(Stored data)
————

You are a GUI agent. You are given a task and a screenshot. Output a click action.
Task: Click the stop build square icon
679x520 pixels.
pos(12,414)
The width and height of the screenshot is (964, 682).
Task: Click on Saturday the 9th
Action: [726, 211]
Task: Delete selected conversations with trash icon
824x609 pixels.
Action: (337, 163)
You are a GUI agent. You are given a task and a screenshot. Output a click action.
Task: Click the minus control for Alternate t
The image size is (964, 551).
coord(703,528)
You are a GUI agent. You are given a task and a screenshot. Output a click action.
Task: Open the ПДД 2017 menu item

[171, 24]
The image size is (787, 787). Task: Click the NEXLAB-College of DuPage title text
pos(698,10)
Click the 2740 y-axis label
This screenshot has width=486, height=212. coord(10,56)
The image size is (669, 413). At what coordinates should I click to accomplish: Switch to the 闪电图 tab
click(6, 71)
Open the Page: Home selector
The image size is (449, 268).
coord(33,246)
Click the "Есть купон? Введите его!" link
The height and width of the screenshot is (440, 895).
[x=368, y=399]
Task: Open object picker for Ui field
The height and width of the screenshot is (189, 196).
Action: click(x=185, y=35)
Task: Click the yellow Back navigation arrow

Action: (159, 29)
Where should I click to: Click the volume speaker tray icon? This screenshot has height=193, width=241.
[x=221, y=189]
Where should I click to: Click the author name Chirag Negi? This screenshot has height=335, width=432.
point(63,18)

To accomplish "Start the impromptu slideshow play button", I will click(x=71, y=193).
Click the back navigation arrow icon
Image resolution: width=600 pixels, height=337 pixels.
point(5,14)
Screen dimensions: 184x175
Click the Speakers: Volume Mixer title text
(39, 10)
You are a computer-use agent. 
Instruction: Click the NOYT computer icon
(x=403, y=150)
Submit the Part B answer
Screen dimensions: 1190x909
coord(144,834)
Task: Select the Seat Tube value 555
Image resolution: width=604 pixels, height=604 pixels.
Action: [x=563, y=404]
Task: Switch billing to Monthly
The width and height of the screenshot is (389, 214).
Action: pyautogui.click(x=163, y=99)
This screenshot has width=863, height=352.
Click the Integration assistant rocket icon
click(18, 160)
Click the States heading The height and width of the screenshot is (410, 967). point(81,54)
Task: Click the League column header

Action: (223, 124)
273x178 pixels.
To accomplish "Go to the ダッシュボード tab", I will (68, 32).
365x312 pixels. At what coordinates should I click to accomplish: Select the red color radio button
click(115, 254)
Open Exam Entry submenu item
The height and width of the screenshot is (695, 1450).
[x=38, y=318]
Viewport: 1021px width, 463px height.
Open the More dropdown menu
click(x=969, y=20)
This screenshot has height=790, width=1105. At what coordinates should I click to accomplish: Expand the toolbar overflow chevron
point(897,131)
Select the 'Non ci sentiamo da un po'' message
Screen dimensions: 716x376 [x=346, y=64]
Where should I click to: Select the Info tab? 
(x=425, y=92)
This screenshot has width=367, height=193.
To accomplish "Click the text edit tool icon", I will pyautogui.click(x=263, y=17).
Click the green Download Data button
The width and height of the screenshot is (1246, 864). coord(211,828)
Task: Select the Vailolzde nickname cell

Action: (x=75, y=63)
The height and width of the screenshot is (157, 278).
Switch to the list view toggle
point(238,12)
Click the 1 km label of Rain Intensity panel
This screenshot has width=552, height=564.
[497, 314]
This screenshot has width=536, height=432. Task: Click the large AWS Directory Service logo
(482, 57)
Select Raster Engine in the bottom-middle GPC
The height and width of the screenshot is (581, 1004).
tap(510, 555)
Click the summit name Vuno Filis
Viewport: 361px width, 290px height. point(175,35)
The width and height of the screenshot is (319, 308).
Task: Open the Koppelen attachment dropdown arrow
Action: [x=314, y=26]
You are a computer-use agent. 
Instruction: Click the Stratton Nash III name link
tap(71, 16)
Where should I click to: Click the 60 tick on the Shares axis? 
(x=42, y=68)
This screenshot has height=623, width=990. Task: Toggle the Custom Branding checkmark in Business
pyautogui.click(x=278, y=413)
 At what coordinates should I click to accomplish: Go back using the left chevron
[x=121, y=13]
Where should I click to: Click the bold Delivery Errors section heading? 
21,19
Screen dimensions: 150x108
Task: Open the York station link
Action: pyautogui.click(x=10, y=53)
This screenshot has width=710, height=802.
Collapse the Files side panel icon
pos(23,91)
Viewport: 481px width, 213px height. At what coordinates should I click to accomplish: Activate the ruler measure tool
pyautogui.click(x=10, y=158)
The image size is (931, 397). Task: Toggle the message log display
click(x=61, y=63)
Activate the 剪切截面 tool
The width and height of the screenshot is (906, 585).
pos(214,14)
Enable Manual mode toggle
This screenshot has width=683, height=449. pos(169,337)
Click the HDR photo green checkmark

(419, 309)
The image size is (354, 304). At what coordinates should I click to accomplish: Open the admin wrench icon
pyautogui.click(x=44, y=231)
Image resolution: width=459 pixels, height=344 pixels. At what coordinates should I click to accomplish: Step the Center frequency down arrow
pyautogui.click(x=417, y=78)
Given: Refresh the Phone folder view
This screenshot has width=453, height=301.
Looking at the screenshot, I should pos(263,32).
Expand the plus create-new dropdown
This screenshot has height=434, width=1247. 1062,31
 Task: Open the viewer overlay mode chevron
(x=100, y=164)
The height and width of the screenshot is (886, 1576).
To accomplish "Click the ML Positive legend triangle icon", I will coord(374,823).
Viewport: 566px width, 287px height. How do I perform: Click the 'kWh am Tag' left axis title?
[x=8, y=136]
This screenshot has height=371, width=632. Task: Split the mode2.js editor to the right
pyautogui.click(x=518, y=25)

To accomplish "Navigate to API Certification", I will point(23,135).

————

## Task details
Give back all the records exactly as they stand.

## Answer to this problem
You are a GUI agent. You are given a task and a screenshot. Output a click action.
Task: Click the stop build square icon
679x520 pixels.
pos(12,414)
The width and height of the screenshot is (964, 682).
Task: Click on Saturday the 9th
Action: [726, 211]
Task: Delete selected conversations with trash icon
824x609 pixels.
Action: (337, 163)
You are a GUI agent. You are given a task and a screenshot. Output a click action.
Task: Click the minus control for Alternate t
The image size is (964, 551).
coord(703,528)
You are a GUI agent. You are given a task and a screenshot. Output a click action.
Task: Open the ПДД 2017 menu item

[171, 24]
The image size is (787, 787). Task: Click the NEXLAB-College of DuPage title text
pos(698,10)
Click the 2740 y-axis label
This screenshot has width=486, height=212. coord(10,56)
The image size is (669, 413). At what coordinates should I click to accomplish: Switch to the 闪电图 tab
click(6, 71)
Open the Page: Home selector
The image size is (449, 268).
coord(33,246)
Click the "Есть купон? Введите его!" link
The height and width of the screenshot is (440, 895).
[x=368, y=399]
Task: Open object picker for Ui field
The height and width of the screenshot is (189, 196).
Action: click(x=185, y=35)
Task: Click the yellow Back navigation arrow

Action: (159, 29)
Where should I click to: Click the volume speaker tray icon? This screenshot has height=193, width=241.
[x=221, y=189]
Where should I click to: Click the author name Chirag Negi? This screenshot has height=335, width=432.
point(63,18)

To accomplish "Start the impromptu slideshow play button", I will click(x=71, y=193).
Click the back navigation arrow icon
Image resolution: width=600 pixels, height=337 pixels.
point(5,14)
Screen dimensions: 184x175
Click the Speakers: Volume Mixer title text
(39, 10)
You are a computer-use agent. 
Instruction: Click the NOYT computer icon
(x=403, y=150)
Submit the Part B answer
Screen dimensions: 1190x909
coord(144,834)
Task: Select the Seat Tube value 555
Image resolution: width=604 pixels, height=604 pixels.
Action: [x=563, y=404]
Task: Switch billing to Monthly
The width and height of the screenshot is (389, 214).
Action: pyautogui.click(x=163, y=99)
This screenshot has width=863, height=352.
Click the Integration assistant rocket icon
click(18, 160)
Click the States heading The height and width of the screenshot is (410, 967). point(81,54)
Task: Click the League column header

Action: (223, 124)
273x178 pixels.
To accomplish "Go to the ダッシュボード tab", I will (68, 32).
365x312 pixels. At what coordinates should I click to accomplish: Select the red color radio button
click(115, 254)
Open Exam Entry submenu item
The height and width of the screenshot is (695, 1450).
[x=38, y=318]
Viewport: 1021px width, 463px height.
Open the More dropdown menu
click(x=969, y=20)
This screenshot has height=790, width=1105. At what coordinates should I click to accomplish: Expand the toolbar overflow chevron
point(897,131)
Select the 'Non ci sentiamo da un po'' message
Screen dimensions: 716x376 [x=346, y=64]
Where should I click to: Select the Info tab? 
(x=425, y=92)
This screenshot has width=367, height=193.
To accomplish "Click the text edit tool icon", I will pyautogui.click(x=263, y=17).
Click the green Download Data button
The width and height of the screenshot is (1246, 864). coord(211,828)
Task: Select the Vailolzde nickname cell

Action: (x=75, y=63)
The height and width of the screenshot is (157, 278).
Switch to the list view toggle
point(238,12)
Click the 1 km label of Rain Intensity panel
This screenshot has width=552, height=564.
[497, 314]
This screenshot has width=536, height=432. Task: Click the large AWS Directory Service logo
(482, 57)
Select Raster Engine in the bottom-middle GPC
The height and width of the screenshot is (581, 1004).
tap(510, 555)
Click the summit name Vuno Filis
Viewport: 361px width, 290px height. point(175,35)
The width and height of the screenshot is (319, 308).
Task: Open the Koppelen attachment dropdown arrow
Action: [x=314, y=26]
You are a computer-use agent. 
Instruction: Click the Stratton Nash III name link
tap(71, 16)
Where should I click to: Click the 60 tick on the Shares axis? 
(x=42, y=68)
This screenshot has height=623, width=990. Task: Toggle the Custom Branding checkmark in Business
pyautogui.click(x=278, y=413)
 At what coordinates should I click to accomplish: Go back using the left chevron
[x=121, y=13]
Where should I click to: Click the bold Delivery Errors section heading? 
21,19
Screen dimensions: 150x108
Task: Open the York station link
Action: pyautogui.click(x=10, y=53)
This screenshot has width=710, height=802.
Collapse the Files side panel icon
pos(23,91)
Viewport: 481px width, 213px height. At what coordinates should I click to accomplish: Activate the ruler measure tool
pyautogui.click(x=10, y=158)
The image size is (931, 397). Task: Toggle the message log display
click(x=61, y=63)
Activate the 剪切截面 tool
The width and height of the screenshot is (906, 585).
pos(214,14)
Enable Manual mode toggle
This screenshot has width=683, height=449. pos(169,337)
Click the HDR photo green checkmark

(419, 309)
The image size is (354, 304). At what coordinates should I click to accomplish: Open the admin wrench icon
pyautogui.click(x=44, y=231)
Image resolution: width=459 pixels, height=344 pixels. At what coordinates should I click to accomplish: Step the Center frequency down arrow
pyautogui.click(x=417, y=78)
Given: Refresh the Phone folder view
This screenshot has width=453, height=301.
Looking at the screenshot, I should pos(263,32).
Expand the plus create-new dropdown
This screenshot has height=434, width=1247. 1062,31
 Task: Open the viewer overlay mode chevron
(x=100, y=164)
The height and width of the screenshot is (886, 1576).
To accomplish "Click the ML Positive legend triangle icon", I will coord(374,823).
Viewport: 566px width, 287px height. How do I perform: Click the 'kWh am Tag' left axis title?
[x=8, y=136]
This screenshot has height=371, width=632. Task: Split the mode2.js editor to the right
pyautogui.click(x=518, y=25)

To accomplish "Navigate to API Certification", I will point(23,135).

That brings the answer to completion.